Von Thorsten PaprotnyRSS-Newsfeed neuer Artikel von Thorsten Paprotny

Besprochene Bücher / Literaturhinweise

Im weiten Land der Dichtung führen traumwandlerische Pfade der Fantasie in neue, unsichtbare Räume und münden in eine auf gewisse Weise schwebende, auch schwerelose Form von Wirklichkeit. Astrid Schleinitz entschlüsselt mit ihren poetischen Naturkunden mitnichten verborgene Welten, aber sie lädt zu sehr besonderen Spaziergängen ein, schenkt Anschauungen von einem lyrisch gewebten, fein gesponnenen Stoff. Die Dichterin taucht die Welt, in der wir leben, in frische Farben der Natur.

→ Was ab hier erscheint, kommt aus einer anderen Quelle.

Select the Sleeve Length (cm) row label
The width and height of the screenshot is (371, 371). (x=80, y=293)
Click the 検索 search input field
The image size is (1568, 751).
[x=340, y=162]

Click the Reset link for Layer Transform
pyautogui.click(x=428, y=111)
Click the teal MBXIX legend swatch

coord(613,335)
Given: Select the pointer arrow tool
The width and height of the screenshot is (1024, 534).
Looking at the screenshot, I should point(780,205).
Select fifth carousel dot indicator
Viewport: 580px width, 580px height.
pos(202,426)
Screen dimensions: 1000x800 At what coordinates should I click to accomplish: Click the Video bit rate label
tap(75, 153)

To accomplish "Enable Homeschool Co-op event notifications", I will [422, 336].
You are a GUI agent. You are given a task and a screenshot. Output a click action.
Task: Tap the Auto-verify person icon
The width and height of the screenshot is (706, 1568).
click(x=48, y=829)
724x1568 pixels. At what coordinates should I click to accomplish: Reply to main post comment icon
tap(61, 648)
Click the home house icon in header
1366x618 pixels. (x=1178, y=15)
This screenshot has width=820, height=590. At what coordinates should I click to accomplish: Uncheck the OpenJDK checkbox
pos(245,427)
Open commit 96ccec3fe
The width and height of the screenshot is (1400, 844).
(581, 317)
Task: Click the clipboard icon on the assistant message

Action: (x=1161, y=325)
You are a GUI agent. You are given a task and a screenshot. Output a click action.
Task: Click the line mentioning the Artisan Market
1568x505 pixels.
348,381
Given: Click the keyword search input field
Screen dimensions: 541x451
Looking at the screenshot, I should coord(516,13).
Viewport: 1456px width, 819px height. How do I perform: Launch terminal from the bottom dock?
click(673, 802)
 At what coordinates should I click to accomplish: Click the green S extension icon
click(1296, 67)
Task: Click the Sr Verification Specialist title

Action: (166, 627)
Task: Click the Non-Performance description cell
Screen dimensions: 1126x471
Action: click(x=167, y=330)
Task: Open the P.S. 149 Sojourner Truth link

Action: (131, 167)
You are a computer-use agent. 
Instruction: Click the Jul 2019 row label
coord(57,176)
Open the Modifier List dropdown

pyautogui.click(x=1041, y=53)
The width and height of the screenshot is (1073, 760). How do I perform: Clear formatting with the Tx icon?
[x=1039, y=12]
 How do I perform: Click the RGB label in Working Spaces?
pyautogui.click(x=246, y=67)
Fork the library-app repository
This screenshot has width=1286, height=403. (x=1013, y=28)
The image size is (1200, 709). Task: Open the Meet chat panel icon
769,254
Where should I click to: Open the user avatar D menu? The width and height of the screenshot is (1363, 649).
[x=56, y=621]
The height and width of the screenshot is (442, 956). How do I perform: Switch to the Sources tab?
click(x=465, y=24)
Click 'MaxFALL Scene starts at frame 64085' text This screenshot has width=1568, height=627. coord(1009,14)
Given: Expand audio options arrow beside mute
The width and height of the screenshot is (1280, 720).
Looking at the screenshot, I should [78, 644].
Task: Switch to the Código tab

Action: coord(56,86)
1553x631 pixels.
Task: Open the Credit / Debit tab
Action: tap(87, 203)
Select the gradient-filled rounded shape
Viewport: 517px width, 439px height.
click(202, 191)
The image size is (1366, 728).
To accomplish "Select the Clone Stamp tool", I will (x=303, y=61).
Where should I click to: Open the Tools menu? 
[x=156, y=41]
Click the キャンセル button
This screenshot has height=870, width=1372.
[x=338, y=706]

wasserfarben wolken über den balkonen auf denen
krähen und tauben hocken, voneinander abgewandt,

die wolken laufen aus wie schönes weißes haar
das den wind liebt, wenn er farben streut

Naturphänomene sind wie Geschenke, Lesende, Hörende und Schauende dürfen sie aufnehmen, annehmen und auch dankbar dafür sein. Wer diese Gedichte liest, denkt möglicherweise an ferne Sommer zurück, in denen am Meeresstrand gedankenvoll hinausschaut und hinaufblickt – zu den Wolken, die der Seewind über Land und Meer schweben lässt. Das Farbenspiel der Natur bleibt auch Großstadtmenschen gegenwärtig, die auf Balkonen sitzen, einsam oder zweisam, mitunter vielleicht wie zwei vom lyrischen Ich beobachtete Vögel „voneinander abgewandt“. Jene können nach droben fliegen, Menschen ziehen in Gedanken mit, oft auch traurig, aber doch versonnen sich in die kleinen Fluchten der Fantasie hineingebend – mitten im Leben, mitten im Alltag. Das tut not, das tut auch gut.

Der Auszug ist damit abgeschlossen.